Cycling
While the Giro bleeds red, Matthews wears pink
MONTECASSINO, Italy – Overall leader Michael Matthews claimed his first individual victory on the sixth stage of the Giro d’Italia on Thursday, but the race was marred by a crash which left Giampoalo Caruso seriously injured.
The incident occurred on the wet road approaching the final climb and involved several cyclists, but Caruso was the most seriously affected. The Katusha rider was taken to hospital in an ambulance with unknown injuries. Caruso remained conscious but static on the road for a long while before the ambulance arrived.
The crash affected the race, including denting the chances of several contenders.
Joaquim Rodriguez of Spain, one of the prerace favorites, also was injured and taken to the hospital. He finished 7:43 behind Matthews, virtually costing his chance of victory.
Nairo Quintana fell 2:08 down overall.
Matthews won the Giro’s longest stage, a 160-mile route which ended in a climb up to Montecassino. Tim Wellens was second and Evans third.
Matthews will wear the pink jersey for a fifth day, with the Australian cyclist extending his lead to 21 seconds. Evans moved into second, gaining a lot of time on his rivals for the overall prize.
In 100-degree Calif. heat, Phinney wins Stage 5
SANTA BARBARA, Calif. – American Taylor Phinney raced to a 12-second victory Thursday in 100-degree heat in the fifth stage of the Tour of California, and Britain’s Bradley Wiggins retained the overall lead.
Phinney, riding for BMC, escaped from the front group with 19 miles left and completed the 107.4-mile stage from Pismo Beach to Santa Barbara in 3 hours, 59 minutes, 33 seconds for his seventh career pro win.
Wiggins, the Sky rider who won the 2012 Tour de France, took the race lead after winning the second stage. He finished in the field Thursday to keep a 28-second margin over Australia’s Rohan Dennis of Garmin-Sharp.
Hockey
Third time’s a charm, too, for Latvia at hockey worlds
MINSK, Belarus – Cody Hodgson had a hat trick, and Matt Read scored twice to lead Canada’s 6-1 rout of Denmark on Thursday at the ice hockey world championships.
The United States suffered a second consecutive loss, 6-5 to Latvia, which earned its third win over the U.S. at worlds.
NFL
Aaron Hernandez charged in two more shooting deaths
BOSTON – Aaron Hernandez ambushed and shot to death two men after a chance encounter inside a Boston nightclub, prosecutors said Thursday as they announced new murder charges against the former NFL star, who already was awaiting trial in another shooting death.

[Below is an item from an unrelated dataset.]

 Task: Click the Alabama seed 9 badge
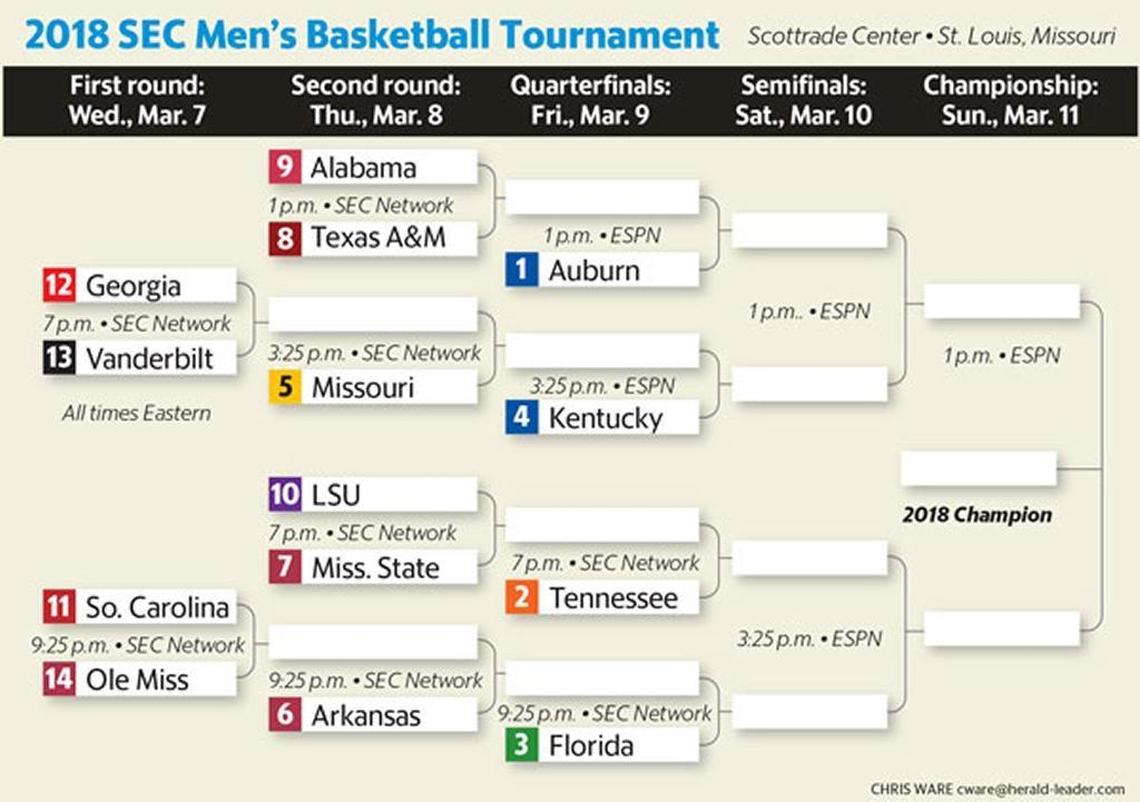pyautogui.click(x=286, y=167)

The victims in the 2012 killing, Daniel de Abreu and Safiro Furtado, were shot to death in a car as they waited at a red light on a July night in Boston’s South End neighborhood.
Suffolk District Attorney Daniel Conley would not elaborate on what happened in the nightclub but said that after the men left, Hernandez followed in a sports utility vehicle, then pulled up alongside the vehicle and fired multiple shots from a .38 caliber revolver into the passenger’s side, killing de Abreu and Furtado, and wounding a third man. Two other passengers in the car were uninjured.

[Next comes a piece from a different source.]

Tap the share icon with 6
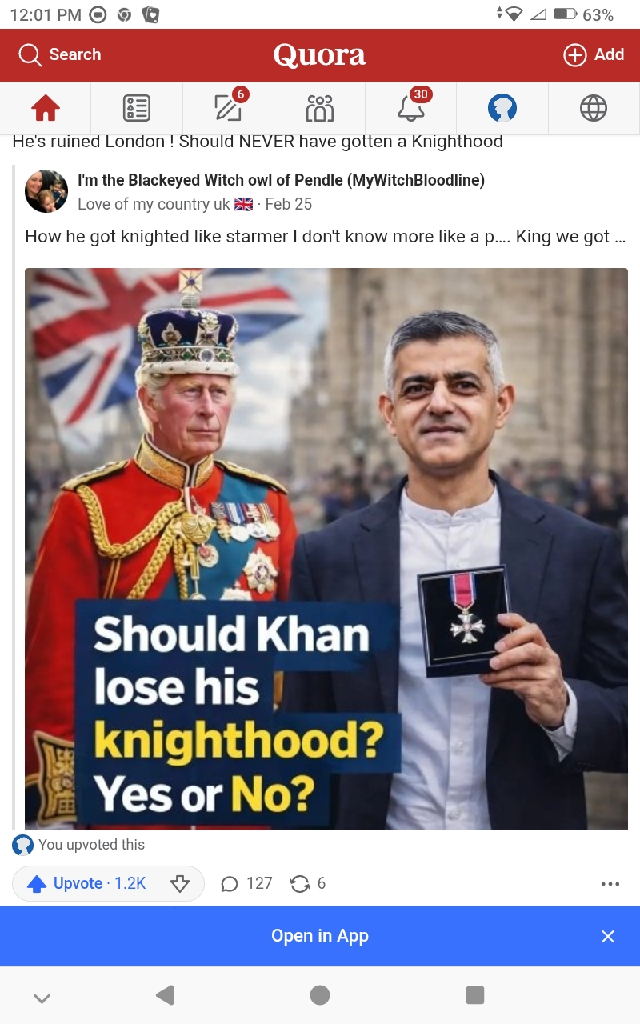The height and width of the screenshot is (1024, 640). click(x=308, y=884)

Conley said the victims were “ambushed and executed.” He said there was no evidence that Hernandez knew the victims before that evening.

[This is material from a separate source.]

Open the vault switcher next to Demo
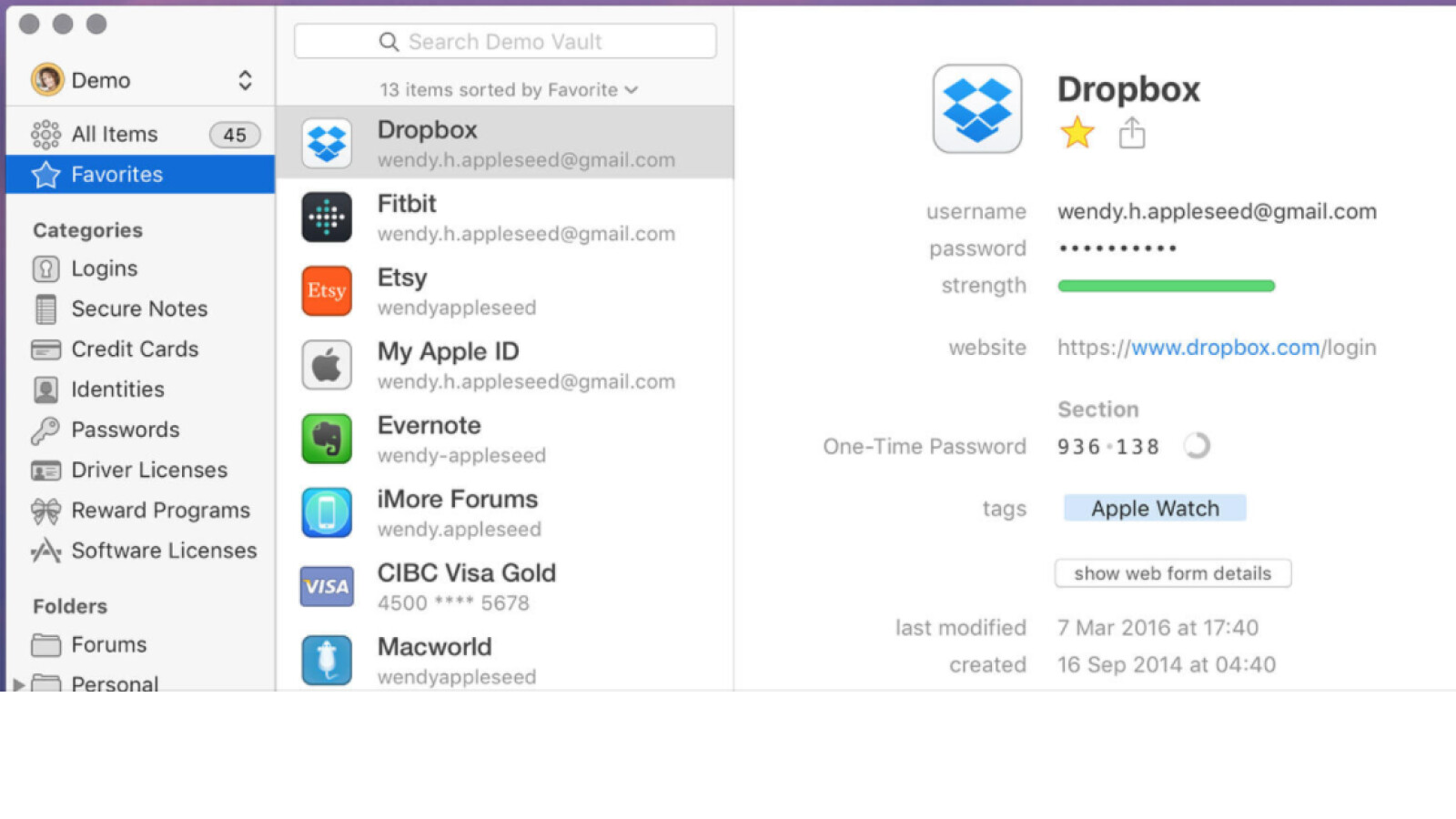 [245, 80]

Weeks later, Hernandez signed a five-year deal worth about $40 million with the New England Patriots and went on to play 12 games as a tight end that season.
Hernandez is awaiting trial in the separate 2013 shooting death of 27-year-old Odin Lloyd near Hernandez’s North Attleborough home. Hernandez is being held without bail after pleading not guilty to murder in Lloyd’s death.